----- Recorded data

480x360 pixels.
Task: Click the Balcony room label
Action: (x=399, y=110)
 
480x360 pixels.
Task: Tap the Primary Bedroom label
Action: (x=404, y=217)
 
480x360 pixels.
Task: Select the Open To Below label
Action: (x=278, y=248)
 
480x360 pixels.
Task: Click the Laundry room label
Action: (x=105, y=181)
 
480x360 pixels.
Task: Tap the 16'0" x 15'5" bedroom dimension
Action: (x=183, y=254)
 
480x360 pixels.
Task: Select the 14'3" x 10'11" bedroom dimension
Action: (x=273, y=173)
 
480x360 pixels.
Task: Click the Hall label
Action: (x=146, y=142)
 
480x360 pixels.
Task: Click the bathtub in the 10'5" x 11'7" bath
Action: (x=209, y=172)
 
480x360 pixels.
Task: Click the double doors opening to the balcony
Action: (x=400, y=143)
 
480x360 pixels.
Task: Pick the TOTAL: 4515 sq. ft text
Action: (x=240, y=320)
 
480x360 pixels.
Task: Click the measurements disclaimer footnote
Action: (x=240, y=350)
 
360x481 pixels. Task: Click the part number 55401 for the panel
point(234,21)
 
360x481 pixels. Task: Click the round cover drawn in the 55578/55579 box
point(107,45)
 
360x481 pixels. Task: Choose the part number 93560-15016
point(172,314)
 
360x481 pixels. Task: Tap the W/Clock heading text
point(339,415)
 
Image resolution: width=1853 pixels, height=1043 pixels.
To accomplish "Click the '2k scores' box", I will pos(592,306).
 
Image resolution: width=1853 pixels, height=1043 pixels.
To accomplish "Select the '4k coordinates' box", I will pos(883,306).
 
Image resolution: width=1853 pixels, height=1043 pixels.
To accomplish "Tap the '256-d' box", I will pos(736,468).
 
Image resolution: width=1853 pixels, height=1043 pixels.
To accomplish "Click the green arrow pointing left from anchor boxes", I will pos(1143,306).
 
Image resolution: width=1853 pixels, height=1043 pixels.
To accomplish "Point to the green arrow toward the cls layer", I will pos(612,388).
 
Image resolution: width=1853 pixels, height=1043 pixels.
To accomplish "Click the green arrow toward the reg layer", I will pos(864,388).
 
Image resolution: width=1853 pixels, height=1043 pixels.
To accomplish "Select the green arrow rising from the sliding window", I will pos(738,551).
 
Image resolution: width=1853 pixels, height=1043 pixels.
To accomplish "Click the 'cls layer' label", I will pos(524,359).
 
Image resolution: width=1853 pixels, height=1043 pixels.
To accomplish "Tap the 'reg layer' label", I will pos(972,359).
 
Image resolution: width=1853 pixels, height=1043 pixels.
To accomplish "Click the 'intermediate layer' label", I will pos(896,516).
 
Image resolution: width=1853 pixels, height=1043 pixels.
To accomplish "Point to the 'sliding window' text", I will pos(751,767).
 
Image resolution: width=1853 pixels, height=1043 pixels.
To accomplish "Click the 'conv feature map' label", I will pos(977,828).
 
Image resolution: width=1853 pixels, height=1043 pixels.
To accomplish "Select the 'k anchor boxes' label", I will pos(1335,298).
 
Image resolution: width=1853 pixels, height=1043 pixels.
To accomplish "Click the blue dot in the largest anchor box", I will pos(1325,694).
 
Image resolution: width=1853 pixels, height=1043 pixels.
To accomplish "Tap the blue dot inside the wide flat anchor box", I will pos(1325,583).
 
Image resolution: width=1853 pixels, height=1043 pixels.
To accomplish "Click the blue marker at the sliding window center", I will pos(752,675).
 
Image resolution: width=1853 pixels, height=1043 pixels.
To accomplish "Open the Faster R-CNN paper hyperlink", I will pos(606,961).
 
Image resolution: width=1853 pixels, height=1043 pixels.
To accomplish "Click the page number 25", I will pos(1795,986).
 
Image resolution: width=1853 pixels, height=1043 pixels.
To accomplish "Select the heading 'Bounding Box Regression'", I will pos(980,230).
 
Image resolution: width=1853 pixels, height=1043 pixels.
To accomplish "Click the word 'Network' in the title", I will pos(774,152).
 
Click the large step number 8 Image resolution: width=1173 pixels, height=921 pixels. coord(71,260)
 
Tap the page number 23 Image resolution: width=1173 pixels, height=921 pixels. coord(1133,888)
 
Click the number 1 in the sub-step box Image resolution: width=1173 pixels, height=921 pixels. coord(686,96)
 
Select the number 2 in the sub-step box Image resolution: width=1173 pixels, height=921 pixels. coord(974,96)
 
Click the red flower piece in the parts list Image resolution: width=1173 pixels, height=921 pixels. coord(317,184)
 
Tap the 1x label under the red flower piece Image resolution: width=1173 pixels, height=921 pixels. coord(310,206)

----------

- [Required task]
Duplicate every one of these items, keeping each line the same as it appears.

- [Written response]
480x360 pixels.
Task: Click the Balcony room label
Action: (x=399, y=110)
 
480x360 pixels.
Task: Tap the Primary Bedroom label
Action: (x=404, y=217)
 
480x360 pixels.
Task: Select the Open To Below label
Action: (x=278, y=248)
 
480x360 pixels.
Task: Click the Laundry room label
Action: (x=105, y=181)
 
480x360 pixels.
Task: Tap the 16'0" x 15'5" bedroom dimension
Action: (x=183, y=254)
 
480x360 pixels.
Task: Select the 14'3" x 10'11" bedroom dimension
Action: (x=273, y=173)
 
480x360 pixels.
Task: Click the Hall label
Action: (x=146, y=142)
 
480x360 pixels.
Task: Click the bathtub in the 10'5" x 11'7" bath
Action: (x=209, y=172)
 
480x360 pixels.
Task: Click the double doors opening to the balcony
Action: (x=400, y=143)
 
480x360 pixels.
Task: Pick the TOTAL: 4515 sq. ft text
Action: (x=240, y=320)
 
480x360 pixels.
Task: Click the measurements disclaimer footnote
Action: (x=240, y=350)
 
360x481 pixels. Task: Click the part number 55401 for the panel
point(234,21)
 
360x481 pixels. Task: Click the round cover drawn in the 55578/55579 box
point(107,45)
 
360x481 pixels. Task: Choose the part number 93560-15016
point(172,314)
 
360x481 pixels. Task: Tap the W/Clock heading text
point(339,415)
 
Image resolution: width=1853 pixels, height=1043 pixels.
To accomplish "Click the '2k scores' box", I will pos(592,306).
 
Image resolution: width=1853 pixels, height=1043 pixels.
To accomplish "Select the '4k coordinates' box", I will pos(883,306).
 
Image resolution: width=1853 pixels, height=1043 pixels.
To accomplish "Tap the '256-d' box", I will pos(736,468).
 
Image resolution: width=1853 pixels, height=1043 pixels.
To accomplish "Click the green arrow pointing left from anchor boxes", I will pos(1143,306).
 
Image resolution: width=1853 pixels, height=1043 pixels.
To accomplish "Point to the green arrow toward the cls layer", I will pos(612,388).
 
Image resolution: width=1853 pixels, height=1043 pixels.
To accomplish "Click the green arrow toward the reg layer", I will pos(864,388).
 
Image resolution: width=1853 pixels, height=1043 pixels.
To accomplish "Select the green arrow rising from the sliding window", I will pos(738,551).
 
Image resolution: width=1853 pixels, height=1043 pixels.
To accomplish "Click the 'cls layer' label", I will pos(524,359).
 
Image resolution: width=1853 pixels, height=1043 pixels.
To accomplish "Tap the 'reg layer' label", I will pos(972,359).
 
Image resolution: width=1853 pixels, height=1043 pixels.
To accomplish "Click the 'intermediate layer' label", I will pos(896,516).
 
Image resolution: width=1853 pixels, height=1043 pixels.
To accomplish "Point to the 'sliding window' text", I will pos(751,767).
 
Image resolution: width=1853 pixels, height=1043 pixels.
To accomplish "Click the 'conv feature map' label", I will pos(977,828).
 
Image resolution: width=1853 pixels, height=1043 pixels.
To accomplish "Select the 'k anchor boxes' label", I will pos(1335,298).
 
Image resolution: width=1853 pixels, height=1043 pixels.
To accomplish "Click the blue dot in the largest anchor box", I will pos(1325,694).
 
Image resolution: width=1853 pixels, height=1043 pixels.
To accomplish "Tap the blue dot inside the wide flat anchor box", I will pos(1325,583).
 
Image resolution: width=1853 pixels, height=1043 pixels.
To accomplish "Click the blue marker at the sliding window center", I will pos(752,675).
 
Image resolution: width=1853 pixels, height=1043 pixels.
To accomplish "Open the Faster R-CNN paper hyperlink", I will pos(606,961).
 
Image resolution: width=1853 pixels, height=1043 pixels.
To accomplish "Click the page number 25", I will pos(1795,986).
 
Image resolution: width=1853 pixels, height=1043 pixels.
To accomplish "Select the heading 'Bounding Box Regression'", I will pos(980,230).
 
Image resolution: width=1853 pixels, height=1043 pixels.
To accomplish "Click the word 'Network' in the title", I will pos(774,152).
 
Click the large step number 8 Image resolution: width=1173 pixels, height=921 pixels. coord(71,260)
 
Tap the page number 23 Image resolution: width=1173 pixels, height=921 pixels. coord(1133,888)
 
Click the number 1 in the sub-step box Image resolution: width=1173 pixels, height=921 pixels. coord(686,96)
 
Select the number 2 in the sub-step box Image resolution: width=1173 pixels, height=921 pixels. coord(974,96)
 
Click the red flower piece in the parts list Image resolution: width=1173 pixels, height=921 pixels. coord(317,184)
 
Tap the 1x label under the red flower piece Image resolution: width=1173 pixels, height=921 pixels. coord(310,206)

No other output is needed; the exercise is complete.